FAJAR.CO.ID, JAKARTA -- Pernyataan Menteri Agama, Nasaruddin Umar, soal pentingnya memperbanyak sedekah mendadak menjadi perbincangan hangat.

Belum lama ini, Prof Nasaruddin menekankan bahwa umat Islam perlu melampaui kewajiban zakat dan memperluas praktik berbagi melalui sedekah tanpa memandang latar belakang penerima.

“Kalau kita ingin maju sebagai umat ya, kita harus meninggalkan zakat. Zakat itu enggak populer,” ujar Prof Nasaruddin dikutip fajar.co.id, Jumat (27/2/2026).

Ia bahkan menyebut bahwa dalam Al-Qur’an, istilah sedekah dinilai lebih sering ditekankan.

“Quran juga tidak terlalu mempopulerkan zakat. Pada masa Nabi, zakat itu enggak populer. Pada masa sahabat juga enggak populer. Yang populer apa? As-sadaqah. Khud min amualihim as-sadaqah," Prof Nasaruddin menuturkan.

"Bukan dikatakan khud min amualihim as-sadaqah. Innamas sadaqatulil buqara wal masyakin. Itu tidak dikatakan innamas zakatulil buqara wal masyakin,” tambahnya.

Baginya, jika umat hanya berpatokan pada zakat 2,5 persen, maka kontribusi sosial itu dinilai terlalu minim.

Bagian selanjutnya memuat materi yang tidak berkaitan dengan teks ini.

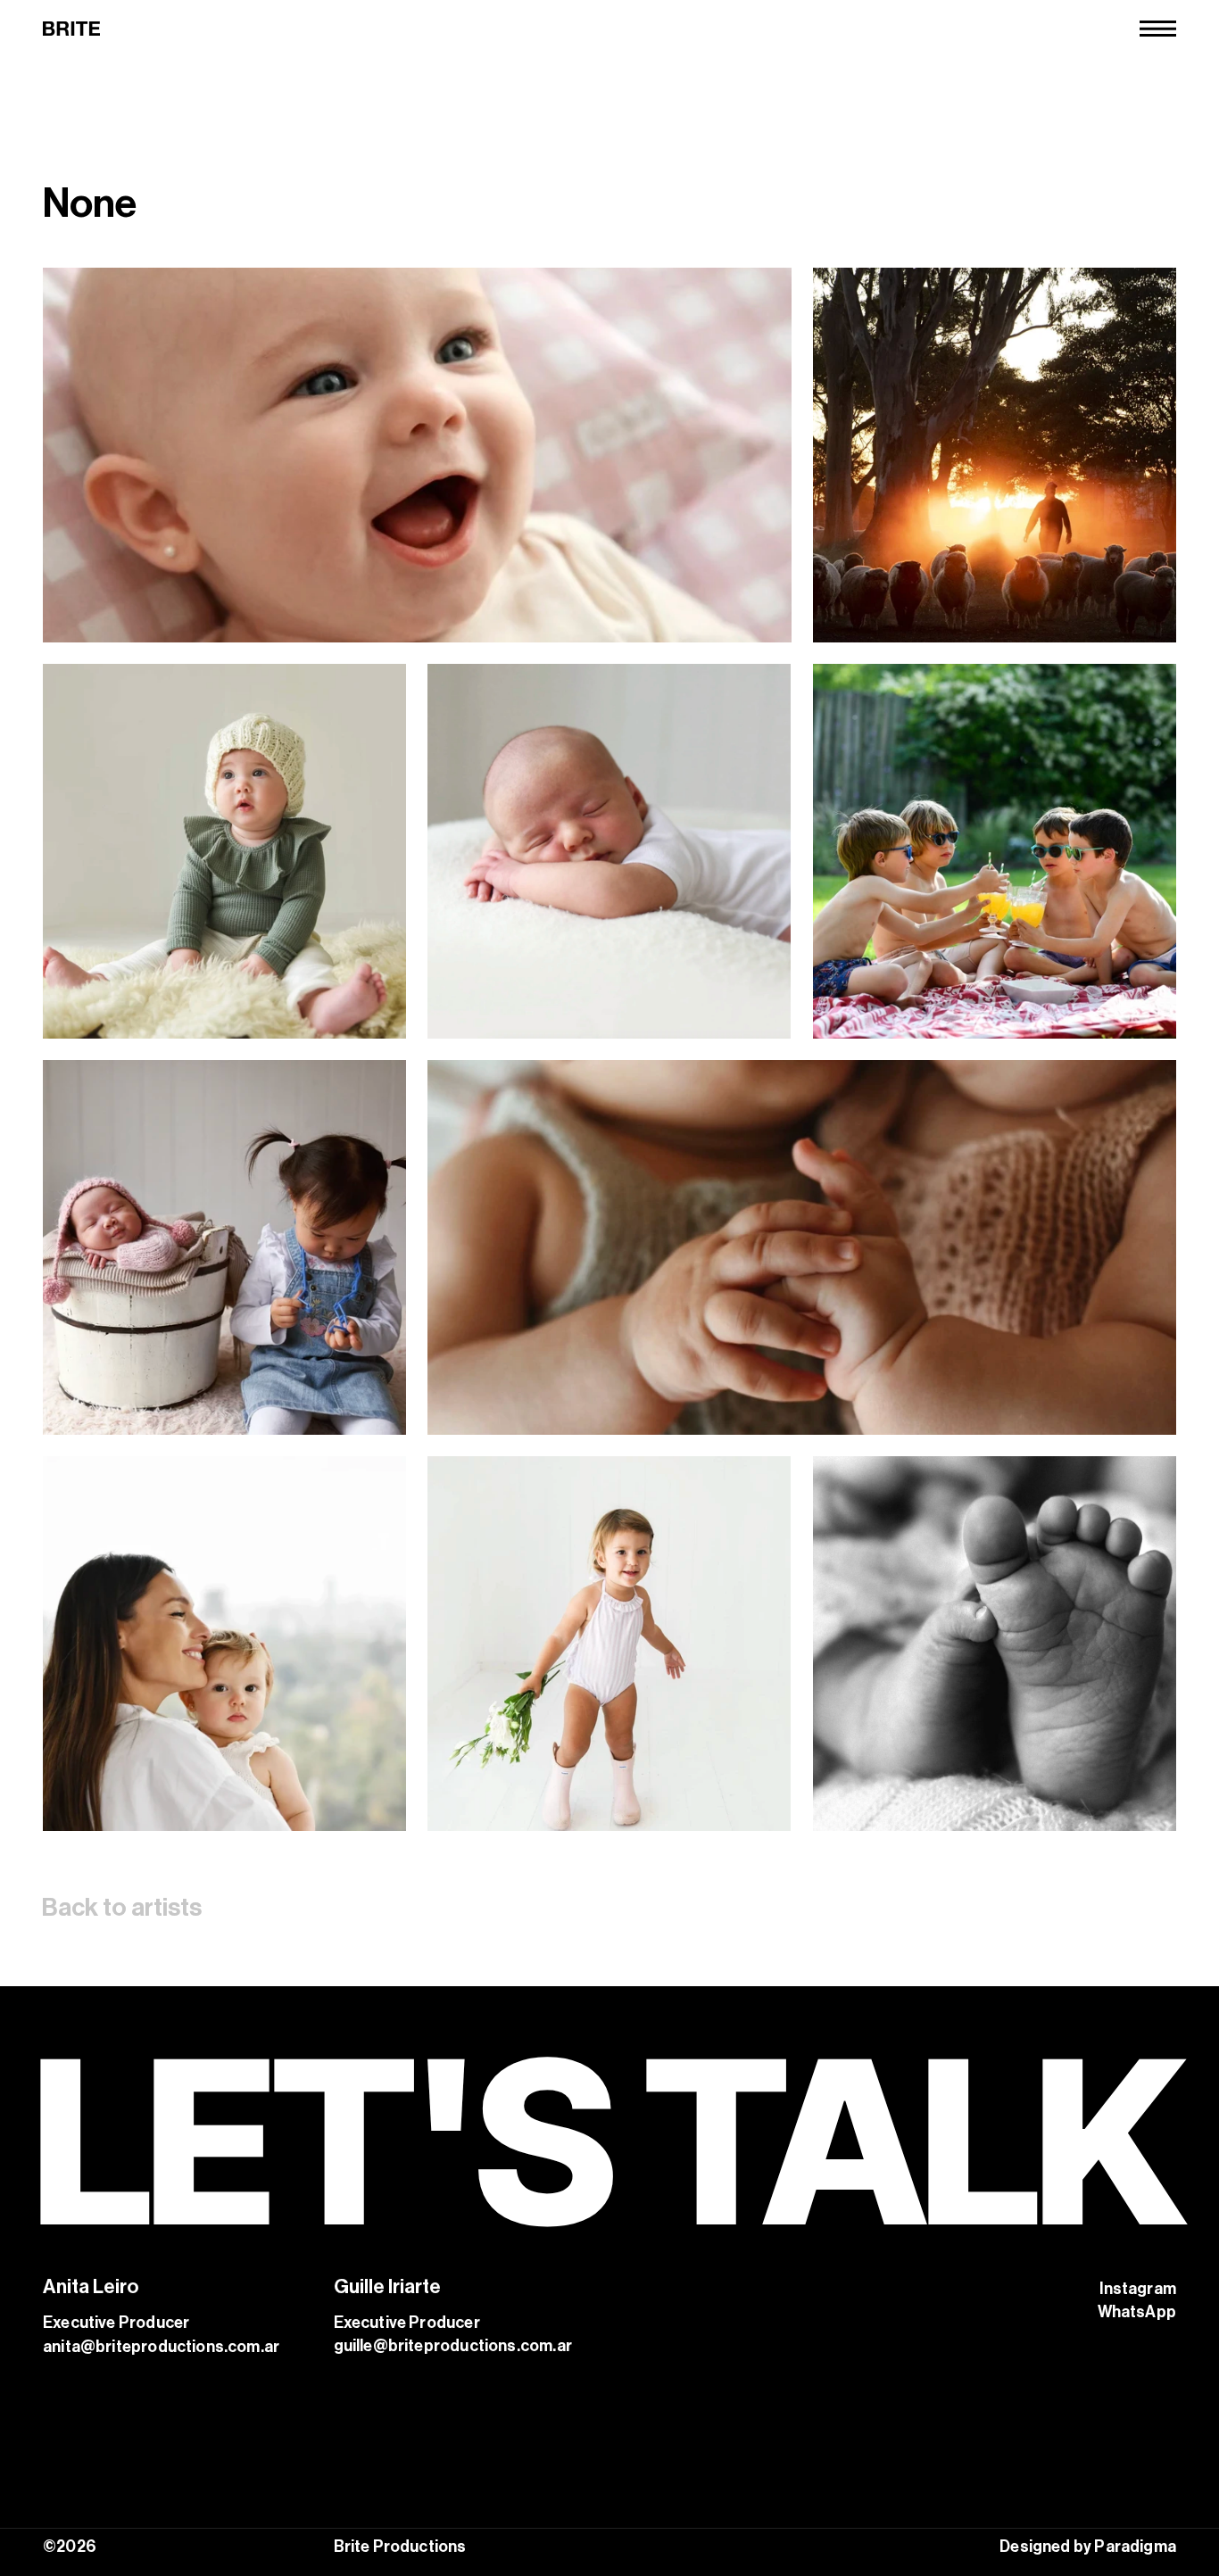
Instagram (1137, 2289)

“Alangkah miskinnya dan alangkah pelitnya umat Islam itu, kalau pengeluaran terhadap agamanya hanya zakat. Cuma 2,5 persen,” imbuhnya.

Ia kemudian membandingkan besaran zakat dengan bunga pinjaman perbankan.

“Bandingkan bunga utang bank masyarakat kita itu, berapa? Bisa sampai 6, bisa sampai apalagi kalau bisa sampai 9 persen kalau asuransi ya kan," terangnya.

Nah, zakat cuma 2,5 persen. Jadi kalau pengeluaran kita hanya zakat, terlalu pelit kita,” sambung dia.